The failures of the Obama administration helped to cure me of any illusions I had about the prevailing political system. In 2008, possessed by a belief in a personalising narrative about the evils of George W Bush, I believed that the system was fundamentally good, but its leader had to change.

“As the late American socialist activist Hal Draper wrote, it is not the answer which is at the root of the problem in American politics, but the question.”

In 2012, after four years of war, surveillance statism and corporate idolatry by the man who replaced him, I understand that real change in American politics will require more than the swapping of bosses.

It will require the abolition of the bosses’ system, which requires the existence of the ills I have identified in this article to reproduce itself: a system which needs unemployment, or a reserve army of labour, to keep wages low through competition; one which uses poverty to frighten workers into satisfaction with their ever-decreasing lot, and which had to produce a resolution of the crisis on the back of the vast majority of workers in order to restore a rate of profitability to businesses and businessmen; a system which mobilises the state to protect profits and the hegemony which secures them at home and abroad through its security apparatus and military.

As long as America remains the apex of that system, its presidential election will be about choosing the chief executive of global capital, and change will not come from the corridors of the White House.

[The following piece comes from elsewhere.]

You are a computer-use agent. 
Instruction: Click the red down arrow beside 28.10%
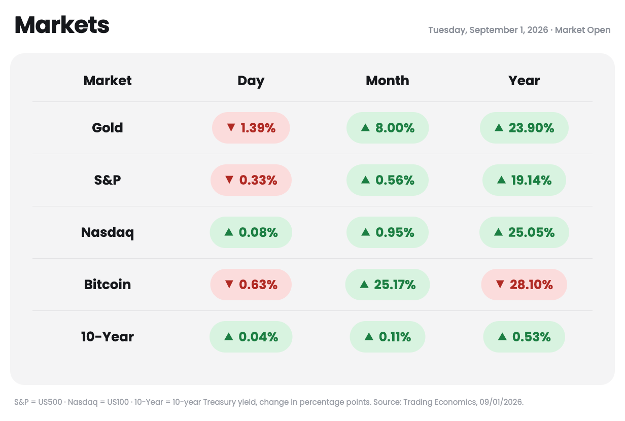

It will come from the workplace: those workers in Walmart, the Chicago Teachers’ Union and the Wisconsin public service who went on strike against cuts to pay and conditions. It will come from the street: from movements like Occupy, which mobilised people in almost every major American city.

The election of Romney could probably make things worse. But, if you are looking for positive change in a world of such inequality and disenchantment, you will not find it in Obama or Washington.

No matter who is elected on 6th November, there will not be a happy ending to the Hollywood politics for the majority of people. Change will come from below, not from the seat of power. Amidst a sea of false hope and falser mutuality four years ago, the candidate Barack Obama did get something right: “we are the ones we’ve been waiting for.”